On the Internet, truth is not optimized. On the Web, it’s not enough to battle falsehood with truth; the truth doesn’t always win. In the age of social media, the marketplace model doesn’t work. A 2016 Stanford study showed that 82 percent of middle schoolers couldn’t distinguish between an ad labeled “sponsored content” and an actual news story. Only a quarter of high school students could tell the difference between an actual verified news site and one from a deceptive account designed to look like a real one.

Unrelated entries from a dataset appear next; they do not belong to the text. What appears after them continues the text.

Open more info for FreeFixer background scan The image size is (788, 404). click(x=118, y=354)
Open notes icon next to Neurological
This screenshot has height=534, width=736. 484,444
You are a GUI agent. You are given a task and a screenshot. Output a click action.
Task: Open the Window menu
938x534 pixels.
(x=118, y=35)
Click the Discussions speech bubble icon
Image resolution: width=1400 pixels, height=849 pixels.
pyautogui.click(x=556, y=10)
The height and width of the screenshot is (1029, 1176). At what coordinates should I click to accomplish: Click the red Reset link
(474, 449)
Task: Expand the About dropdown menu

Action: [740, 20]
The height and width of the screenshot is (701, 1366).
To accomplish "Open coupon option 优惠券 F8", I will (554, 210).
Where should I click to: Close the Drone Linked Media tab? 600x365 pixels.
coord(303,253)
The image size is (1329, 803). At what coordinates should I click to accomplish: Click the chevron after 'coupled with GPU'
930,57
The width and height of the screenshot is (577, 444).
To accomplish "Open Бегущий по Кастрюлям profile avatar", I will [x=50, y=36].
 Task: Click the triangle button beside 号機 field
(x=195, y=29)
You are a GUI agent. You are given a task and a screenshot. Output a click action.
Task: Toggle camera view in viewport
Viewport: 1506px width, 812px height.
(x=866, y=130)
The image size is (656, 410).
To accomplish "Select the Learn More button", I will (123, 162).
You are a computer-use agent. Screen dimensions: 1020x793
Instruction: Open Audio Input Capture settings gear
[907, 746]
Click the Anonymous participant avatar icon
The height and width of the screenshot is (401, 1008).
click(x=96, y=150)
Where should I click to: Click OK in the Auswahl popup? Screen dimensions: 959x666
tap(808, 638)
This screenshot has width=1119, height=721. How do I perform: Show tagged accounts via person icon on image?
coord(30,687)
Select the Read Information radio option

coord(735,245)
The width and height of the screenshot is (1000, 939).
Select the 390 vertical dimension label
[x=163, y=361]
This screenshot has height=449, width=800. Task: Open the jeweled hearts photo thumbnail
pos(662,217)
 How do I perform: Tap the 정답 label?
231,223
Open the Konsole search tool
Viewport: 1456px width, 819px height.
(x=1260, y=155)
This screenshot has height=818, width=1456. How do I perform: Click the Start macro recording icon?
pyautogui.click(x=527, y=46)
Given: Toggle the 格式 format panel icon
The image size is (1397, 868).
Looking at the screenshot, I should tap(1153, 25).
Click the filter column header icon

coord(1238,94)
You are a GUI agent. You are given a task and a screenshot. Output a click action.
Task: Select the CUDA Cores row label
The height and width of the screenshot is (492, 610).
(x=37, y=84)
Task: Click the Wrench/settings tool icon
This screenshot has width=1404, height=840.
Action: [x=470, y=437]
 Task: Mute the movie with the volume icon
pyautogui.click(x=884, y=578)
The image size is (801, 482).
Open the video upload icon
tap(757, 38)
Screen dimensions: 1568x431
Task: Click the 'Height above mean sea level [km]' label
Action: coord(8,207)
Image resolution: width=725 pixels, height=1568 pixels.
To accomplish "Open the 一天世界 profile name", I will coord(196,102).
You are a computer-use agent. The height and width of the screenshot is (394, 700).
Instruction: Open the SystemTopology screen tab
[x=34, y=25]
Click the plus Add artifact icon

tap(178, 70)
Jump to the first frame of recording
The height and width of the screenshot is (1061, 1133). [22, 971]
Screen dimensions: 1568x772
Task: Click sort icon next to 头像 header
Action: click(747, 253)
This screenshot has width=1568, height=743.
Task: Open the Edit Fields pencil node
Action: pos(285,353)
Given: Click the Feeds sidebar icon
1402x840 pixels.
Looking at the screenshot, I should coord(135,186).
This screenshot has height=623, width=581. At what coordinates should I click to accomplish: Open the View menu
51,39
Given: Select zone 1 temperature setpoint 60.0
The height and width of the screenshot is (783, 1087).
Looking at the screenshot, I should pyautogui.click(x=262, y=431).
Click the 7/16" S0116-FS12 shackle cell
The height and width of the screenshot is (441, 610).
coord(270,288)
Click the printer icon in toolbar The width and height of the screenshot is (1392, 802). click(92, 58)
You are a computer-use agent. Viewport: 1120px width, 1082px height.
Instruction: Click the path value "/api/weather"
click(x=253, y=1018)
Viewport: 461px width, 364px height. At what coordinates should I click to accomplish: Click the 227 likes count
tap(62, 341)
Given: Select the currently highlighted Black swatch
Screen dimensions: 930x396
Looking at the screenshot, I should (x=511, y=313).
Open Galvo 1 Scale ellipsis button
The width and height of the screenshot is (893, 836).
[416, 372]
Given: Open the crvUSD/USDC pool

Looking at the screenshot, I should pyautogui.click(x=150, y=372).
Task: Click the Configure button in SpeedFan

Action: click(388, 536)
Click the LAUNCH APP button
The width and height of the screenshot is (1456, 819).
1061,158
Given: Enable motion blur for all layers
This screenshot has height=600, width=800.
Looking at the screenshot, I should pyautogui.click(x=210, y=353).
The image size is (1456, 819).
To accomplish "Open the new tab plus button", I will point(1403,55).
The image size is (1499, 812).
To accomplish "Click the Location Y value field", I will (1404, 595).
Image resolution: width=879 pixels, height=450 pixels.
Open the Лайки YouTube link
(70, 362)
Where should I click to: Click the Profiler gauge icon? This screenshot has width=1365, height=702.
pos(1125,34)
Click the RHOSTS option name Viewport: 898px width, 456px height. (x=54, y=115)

The op-ed was slammed across the political spectrum by notable political figures, left-wing journalists, conservatives, and others.

Responses included:

  • David Harsanyi, National Review Senior Writer: “In the paper that warns us ‘democracy dies in darkness,’ Richard Stengel says we should trust Middle East fascists over the Founders when it come to free expression.”
  • Walter Olson, CATO Institute Senior Fellow: “When Establishment figures declare that they’ve changed their mind on free speech and now think there should be less of it, know that they expect the speech that gets throttled to be yours, not theirs.”
  • Sam Harris, left-wing atheist: “Not sure if I’ve read anything this misguided in my life… ‘Why America needs a hate speech law.'”
  • Jesse Singal, journalist: “For the newsletter I am close-reading this WaPo column and WOW does it not make sense. This……… isn’t true at all! Not even close!!!!! THE FIRST AMENDMENT DOES NOT SAY RUSSIAN TROLLS HAVE A RIGHT TO TWITTER AND FACEBOOK EXPRESSION, RICHARD!!!!!!”
  • Eric Schmitt, Missouri Attorney General: “The #1A protects fundamental expression. What’s the best answer to offensive speech? Not censorship, not violence-more speech, better arguments. Simply put, empowering government to pick & choose what’s acceptable speech is a cure worse than the disease.”
  • T. Christian Miller, Propublica senior investigative reporter: “We’re in trouble when a former top diplomat and journalist cites the confusion of Arab diplomats – all of whom represent totalitarian regimes – as an argument for restricted speech.”
  • Suzanne Nossel, CEO PEN America: “Surprised the brilliant @stengel wants to see states experiment with hate speech laws. US and global experience shows that such laws are used to target minorities, dissenters and speech that is threatening to authorities.”
  • Ben Schreckinger, Politico reporter: “This trend of journalists calling on the state to pass laws curtailing speech is really quite something. Today it’s a former journalist who also worked in government — claiming that the First Amendment only worked ‘in simpler times.'”
  • David S. D’Amato, CATO Institute: “Really scary stuff from @stengel — giving him the benefit of the doubt here, I’d say that he doesn’t know what he’s actually asking for or how dangerous this is.”
  • Jeb Bush, former Florida governor: “Who decides what is hate speech? The party in power? Banana Republic talk.”
  • Brendan Carr, FCC Commissioner: “This op-ed gets the First Amendment backwards. It would give the government and politicians license to shut down ideas and silence groups they don’t like. Indeed, speech seeking political, social, or economic change is often labeled as ‘hateful’ by those in power.”